Dámaso no pudo responder, y apretando la mano de su prometida, dio a conocer en sus facciones el dolor y la desesperación que despedazaban su alma.

-Dámaso -volvió a decir la infeliz Manuela-, le suplico que perdone al que nos ha perseguido, como Dios nos ha de perdonar a los dos.

-¡Lo perdono! -respondió Dámaso, limpiándose las lágrimas que le brotaban al recuerdo de sus persecuciones.

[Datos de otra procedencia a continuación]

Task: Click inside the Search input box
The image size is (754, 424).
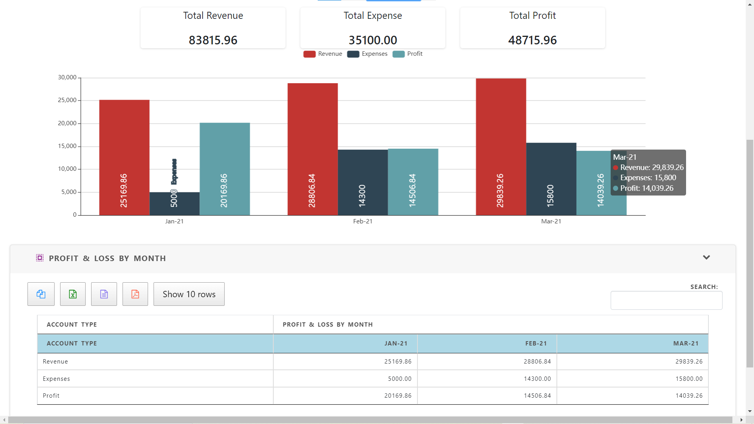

-¡Dámaso! -balbuceó Manuela, apretando la mano de su amigo-: la justicia de la tierra nos ha sido contraria; pero esperemos la de Dios.

-Sí -dijo el cura-, la de Dios es infalible, Manuela, entréguese usted a la misericordia infinita del creador; renuncie a todas las cosas de la tierra, no piense sino en Dios...

  —242→  

-Si no pensara yo en Dios -dijo Manuela-, ¿qué muerte sería la mía?

-La conciencia de usted está pura...

-Pero morir sin ser la esposa de Dámaso...

-Lo será usted -dijo el cura.

-Y abreviando allí mismo los preparativos, porque había sacristán, padrinos y testigos, rezó las preces de la iglesia, y volviéndose a Dámaso, que tenía cogida la mano de su moribunda prometida:

-Dámaso Bernal -le preguntó-, ¿recibe usted a Manuela Valdivia por su legítima esposa?

-Sí -respondió el interrogado, con una mirada llena de amor y de respeto.

-Manuela Valdivia, ¿recibe usted por su legítimo esposo a Dámaso Bernal?

-Sí, señor -contestó la moribunda, dejando ver sobre sus ojos un brillo pasajero, y en sus labios amortiguados una ligera sonrisa que se disipó como el reflejo de la luz que pasa por el frente de la puerta de una pieza oscura.

Entonces el cura, levantando la mano y dejando caer la bendición nupcial sobre el lecho de muerte, unió a Manuela y Dámaso «en nombre de Dios Omnipotente», y a las palabras de la bendición añadió: «Parte, alma cristiana, de este mundo», viendo que la desposada exhalaba ya su último suspiro.